Lord Cheriton received his kinsman’s friend with marked cordiality, and seemed to enjoy his freshness and spontaneity. They talked of Cambridge—the Cambridge of forty years ago and the Cambridge of to-day,—and they talked of the continental schools of medicine, a subject in which the lawyer was warmly interested. There were no other visitors expected before September, when three old friends of Lord Cheriton’s were to shoot the partridges. In October there was to be a large party for the pheasant shooting, which was the chief glory of Cheriton Chase. There had been no shooters at the Chase last year, and Lord Cheriton felt himself so much the more constrained to hospitality.
“You fellows must come in October, when we have our big shoot,” he said; but Cuthbert Ramsay told him that he must be at work again in London before the end of September.
Cuthbert was much impressed by the master of Cheriton Chase, and the grave and quiet dignity with which he wore success that might have made a weaker man arrogant and self-assertive. It would seem as if scarcely anything were wanting to that prosperous career. Yet Cuthbert saw that his host was not free from a cloud of care. It was natural, perhaps, that he should feel the tragedy of his son-in-law’s death as a lasting trouble, not to be shuffled off and forgotten when the conventional period of mourning was past.
Theodore had some private talk with his cousin on the first evening of his visit, walking up and down the terrace, while Cuthbert was looking at the books in the library, under Lady Cheriton’s guidance. He had it fully in his mind that the time must come when he would be obliged to take Lord Cheriton into his confidence, but he felt that time was still far off. Whenever the revelation came it must needs be infinitely painful to both, and deeply humiliating to the man whose hidden sin had brought desolation upon his innocent daughter, and untimely death upon the man whose fate had been linked with hers. It was for his dishonour, for the wrongs inflicted by him, that those two had made expiation.
No, the time to be outspoken—the time to say in the words of the prophet, “Thou art the man,” had not yet come. When it should come he would be prepared to act resolutely and fearlessly; but in the mean time he must needs go on working in the dark.

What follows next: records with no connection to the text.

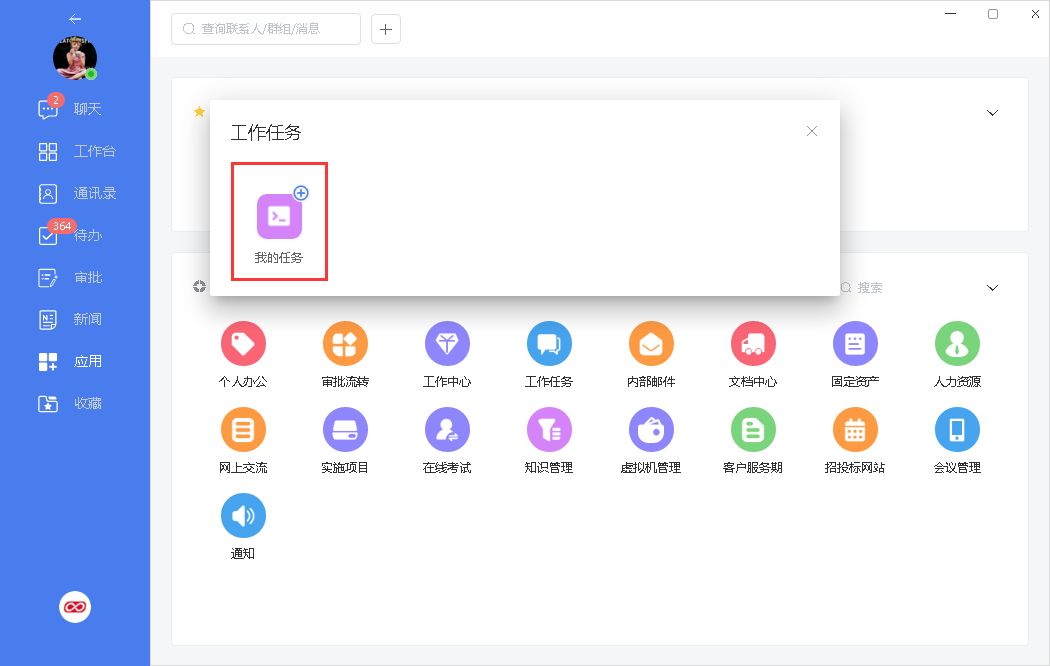
Task: Go to 待办 in sidebar
Action: point(75,235)
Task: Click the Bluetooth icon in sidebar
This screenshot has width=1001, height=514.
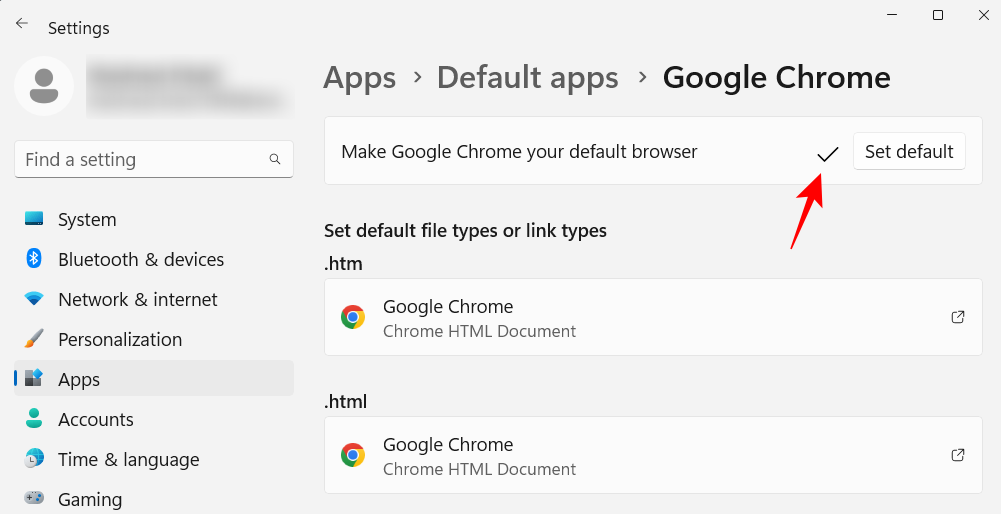Action: (33, 259)
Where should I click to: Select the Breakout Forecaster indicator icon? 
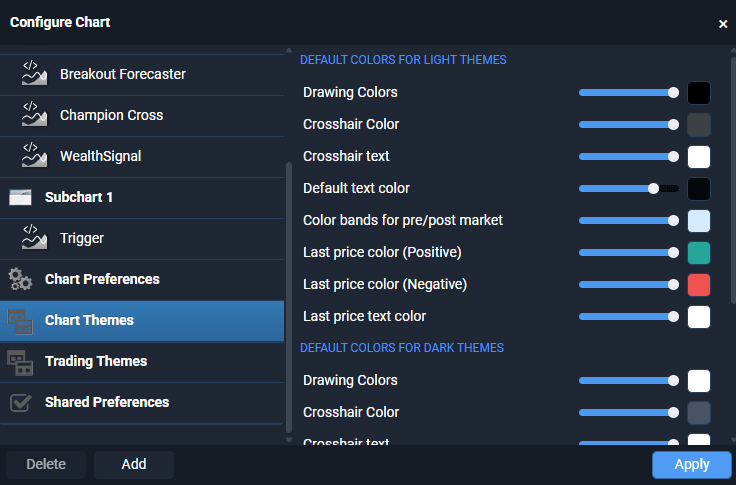[x=34, y=73]
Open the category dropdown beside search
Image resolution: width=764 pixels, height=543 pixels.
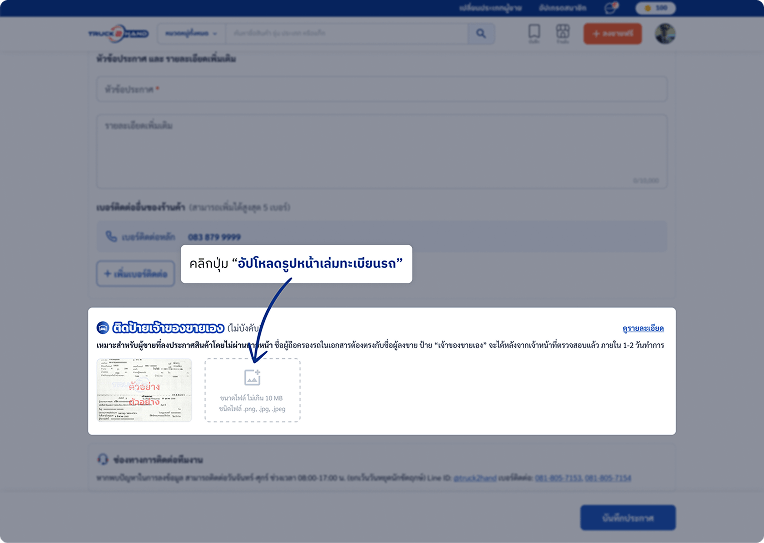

He remembered his last conversation with Lord Cheriton on that subject—remembered how Cheriton had said that he believed Godfrey Carmichael incapable of a dishonourable action—incapable of having behaved cruelly to any woman. Had he who pronounced that judgment been guilty of dishonour—had he been cruel to the woman who sacrificed herself for him? There are so many degrees in such wrong-doing! There is the sin of impulse: there is the deliberate betrayal, the coldly planned iniquity, the sin of the practised seducer who has reduced seduction to a science, and who has no more heart or conscience than a machine. There is the sin of the generous man, who finds his feet caught in the web of circumstance, who begins, innocently enough, by pitying a neglected wife, and ends by betraying the neglectful husband. Theodore gave his kinsman credit for belonging to the category of generous sinners. Indeed, the fact that he had lived aloof from the world for many years, sharing the isolation of the woman who loved him, was in itself evidence that he had not acted as a villain; yet it was possible that when the final hour came, the hour for breaking those illicit bonds, the rupture may have been in somewise cruel; and the remembrance of that cruelty might be a burden upon the sinner’s conscience at this day. Such partings can never be without cruelty. The fact that one sinner is to marry and begin a new life, while the other sinner is to finish her days in a dishonoured widowhood, is in itself a cruelty. She may submit, as to a fate which she foresaw dimly, even in the hour of her fall—but she would be more than human if she did not think herself hardly used by the man who forsakes her. Nothing he can do to secure her worldly comfort or to screen her from the world’s disdain will take the sting out of that parting. The one fact remains that her day is done. He has ceased to care for her, and he has begun to care for another.
“Nothing has occurred since I was here to throw any new light upon the murder, I suppose?” Theodore said quietly, as they smoked their cigars, walking slowly up and down in the summer night.
“Nothing.”
“Did her ladyship tell you that I have met a girl in London, whom I believe to be no other than Mercy Porter?”
“Yes, she told me something about that fancy of yours, for I take it to be nothing more than a fancy. The world is too wide for you and Mercy Porter to meet so easily. What was your ground for identifying her with the lodge-keeper’s girl?”